» TASKS TO PERFORM:
a - Return, word for word, the portion of the RADICAL-Pilot tutorial text from "## Handle Failing" to "the first place.".
b - Resume the RADICAL-Pilot tutorial text immediately after its final shown line.

» TEXT BLOCK:
◇ ◇ ◇ ◇
This time we wait only for the newly submitted tasks and check which ones succeeded - for those we check the resulting output.

In [None]:
tmgr.wait_tasks([task.uid for task in tasks])

for task in tasks:
    if task.state == rp.DONE:
        print('%s: %s: %s' % (task.uid, task.description['arguments'], task.stdout.strip()))


## Handle Failing Tasks

All applications can fail, often for reasons out of control of the user. A Task is no different, it can fail as well. Many non-trivial application will need to have a way to handle failing tasks – detecting the failure is the first and necessary step to do so, and RP makes that part easy: RP’s task state model defines that a failing task will immediately go into FAILED state, and that state information is available as task.state property.

The task also has the task.stderr property available for further inspection into causes of the failure – that will only be available though if the task did reach the EXECUTING state in the first place.


In [None]:
report.info('create %d task description(s)\n\t' % 10)

tds = list()
for i in range(0, 10):

    td = rp.TaskDescription()
    if i % 2:
        td.executable = '/bin/date'
    else:
        # trigger an error now and then
        td.executable = '/bin/data'  # does not exist
    tds.append(td)
    report.progress()

report.ok('>>ok\n')

tasks = tmgr.submit_tasks(tds)

report.header('gather results')
tmgr.wait_tasks()


report.info('\n')
for task in tasks:
    if task.state in [rp.FAILED, rp.CANCELED]:
        report.plain('  * %s: %s, exit: %5s, err: -%35s-'
                    % (task.uid, task.state[:4],
                       task.exit_code, task.stderr))
        report.error('>>err\n')

    else:
        report.plain('  * %s: %s, exit: %5s, out: %35s'
                    % (task.uid, task.state[:4],
                       task.exit_code, task.stdout))
        report.ok('>>ok\n')
            

## Use Multiple Pilots

We have seen in the previous examples how an RP pilot acts as a container for multiple task executions. There is in principle no limit on how many of those pilots are used to execute a specific workload, and specifically, pilots don’t need to run on the same resource!

The below example demonstrates that. Instead of creating one pilot description, we here create one for any resource specified as command line parameter, no matter if those parameters point to the same resource targets or not.
The tasks are distributed over the created set of pilots according to some scheduling mechanism – section Selecting a Task Scheduler will discuss how an application can choose between different scheduling policies. The default policy used here is Round Robin.

In [None]:
pdescs = list()
pdescs.append(pdesc)
pdescs.append(pdesc)
pilots = pmgr.submit_pilots(pdescs)

tmgr.add_pilots(pilots)


tmgr = rp.TaskManager(session=session)
tmgr.add_pilots(pilots)

n = 10 
report.info('create %d task description(s)\n\t' % n)
◇ ◇ ◇ ◇
» DATASET EXTRACT:
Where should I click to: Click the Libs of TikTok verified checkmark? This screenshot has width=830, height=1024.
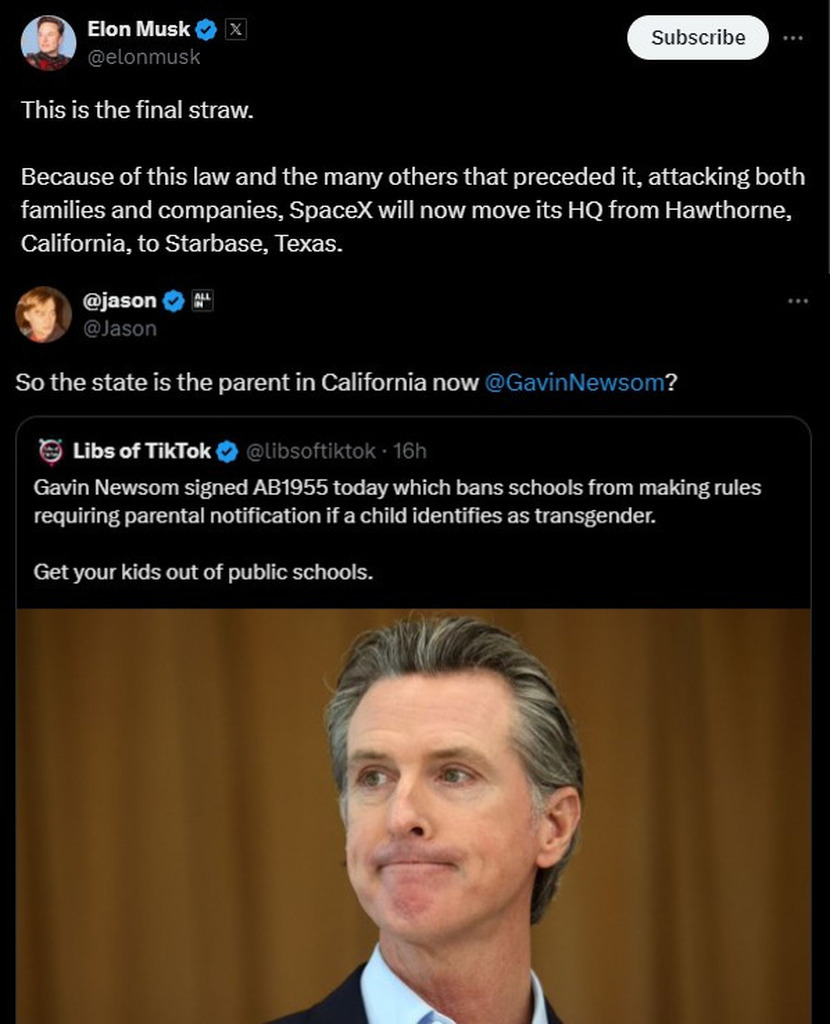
◇ ◇ ◇ ◇
» RESULTS OF THE EXERCISE:
a -
## Handle Failing Tasks

All applications can fail, often for reasons out of control of the user. A Task is no different, it can fail as well. Many non-trivial application will need to have a way to handle failing tasks – detecting the failure is the first and necessary step to do so, and RP makes that part easy: RP’s task state model defines that a failing task will immediately go into FAILED state, and that state information is available as task.state property.

The task also has the task.stderr property available for further inspection into causes of the failure – that will only be available though if the task did reach the EXECUTING state in the first place.

b -
tds = list()
for i in range(0, n):
    td = rp.TaskDescription()
    td.executable = '/bin/echo'
    td.arguments  = ['$RP_PILOT_ID']

    tds.append(td)
    report.progress()
report.ok('>>ok\n')
tasks = tmgr.submit_tasks(tds)
report.header('gather results')
tmgr.wait_tasks()
            


In [None]:
counts = dict()
for task in tasks:
    out_str = task.stdout.strip()[:35]
    report.plain('  * %s: %s, exit: %3s, out: %s\n'
            % (task.uid, task.state[:4],
                task.exit_code, out_str))
    if out_str not in counts:
        counts[out_str] = 0
    counts[out_str] += 1

report.info("\n")
for out_str in counts:
    report.info("  * %-20s: %3d\n" % (out_str, counts[out_str]))
report.info("  * %-20s: %3d\n" % ('total', sum(counts.values())))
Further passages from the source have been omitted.